Colombia
COLOMBIA shares borders with Venezuela, Ecuador, Brazil, and Peru on the South American continent.
Profile
Country Number (N/K) | 1980 | SECOND and THIRD WAVE |
Region | South America | |
Television commenced | 13 June 1954 | |
Colour System | 11 December 1979 | NTSC |
Population | 1980 | 25,050,000 |
TV Sets | 1980 | 1.7 million |
Language/s | Spanish | Dubbed |
Television Stations / Channels
Colombia began its television service on 13 June 1954.
The government issued licences (usually for periods of three years at a time) to independent and privately-owned production or television companies who would bid for timeslots on the state channel, Canal 8.
The first licencee was Bogotá-based company Radiodifusora Nacional de Colombia.
From 1964, administration of the Canal 8 licences was handed over to the Instituto Nacional de Radio y Television, Colombia's first national public broadcasting organization, colloquially known as Inravisión.
In January 1966, a second television station was launched, broadcasting on Canal 9 / Channel 9. But only five years later, the privately-owned Teletigre closed down. In 1972, Inravisión took over ownership of Canal 9. Shortly after this, Canal 8 was renamed Canal 7.
In the late 1970s, a licence on Canal 9 was granted to Colombiana de Televisión.
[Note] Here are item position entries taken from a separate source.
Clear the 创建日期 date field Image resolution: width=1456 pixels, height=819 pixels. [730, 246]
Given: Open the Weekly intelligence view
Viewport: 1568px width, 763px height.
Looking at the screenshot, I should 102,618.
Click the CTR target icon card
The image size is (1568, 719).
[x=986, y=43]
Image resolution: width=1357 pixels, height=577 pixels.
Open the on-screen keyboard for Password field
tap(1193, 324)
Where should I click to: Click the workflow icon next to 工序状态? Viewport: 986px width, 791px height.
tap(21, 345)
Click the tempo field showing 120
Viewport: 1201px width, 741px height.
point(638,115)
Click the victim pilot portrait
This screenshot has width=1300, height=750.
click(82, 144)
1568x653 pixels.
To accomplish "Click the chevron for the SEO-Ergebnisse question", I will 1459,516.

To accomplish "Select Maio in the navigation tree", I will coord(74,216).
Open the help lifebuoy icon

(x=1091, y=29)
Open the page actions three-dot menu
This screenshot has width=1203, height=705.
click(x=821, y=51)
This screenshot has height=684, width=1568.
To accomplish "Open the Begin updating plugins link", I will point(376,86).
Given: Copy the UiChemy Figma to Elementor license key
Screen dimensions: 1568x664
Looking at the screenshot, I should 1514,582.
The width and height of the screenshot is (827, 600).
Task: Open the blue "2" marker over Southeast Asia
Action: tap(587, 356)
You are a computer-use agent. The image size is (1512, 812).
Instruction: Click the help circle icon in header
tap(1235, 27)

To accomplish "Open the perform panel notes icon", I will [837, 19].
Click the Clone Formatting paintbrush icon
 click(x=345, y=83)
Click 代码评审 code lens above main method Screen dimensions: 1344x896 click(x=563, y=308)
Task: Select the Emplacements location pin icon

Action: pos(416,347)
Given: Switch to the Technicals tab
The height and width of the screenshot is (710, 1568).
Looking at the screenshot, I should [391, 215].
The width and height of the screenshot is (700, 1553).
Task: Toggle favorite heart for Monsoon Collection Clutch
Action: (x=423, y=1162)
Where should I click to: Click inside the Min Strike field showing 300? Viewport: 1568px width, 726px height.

It was on 11 December 1979, during Colombiana de Televisión's licence for 1 January 1978 to 31 December 1980, that the station began regular colour transmissions. However, to begin with, only imported foreign material was available in colour. It wasn't until the start of the next licence period - 1 January 1981 to 31 December 1983 – that all programming, including locally-produced fare, was in colour.
A third government channel – Canal 11 – was later launched purely for educational purposes.
Language/s
The principal language of Colombia is Spanish. Foreign television programmes are dubbed.
DOCTOR WHO (EL DOCTOR MISTERIO) IN COLOMBIA
In Spanish-language countries, the series was known as Doctor Misterio. The series was sold to Colombia during the Second Wave of sales (see Selling Doctor Who)).
BBC Records
Colombia is not named in any of our regular BBC Records sources. With the first recorded broadcasts occurring in 1980, the country is understandably not named in the 1979 music clearance memo. However its omission from the 1987 memo is odd.
- See also THE MYSTERY OF THE MISSING MISTERIOS
BroaDWcast became aware of the screenings in Colombia from the FORUM called DOBLADO AL ESPANOL (DUBBED INTO SPANISH).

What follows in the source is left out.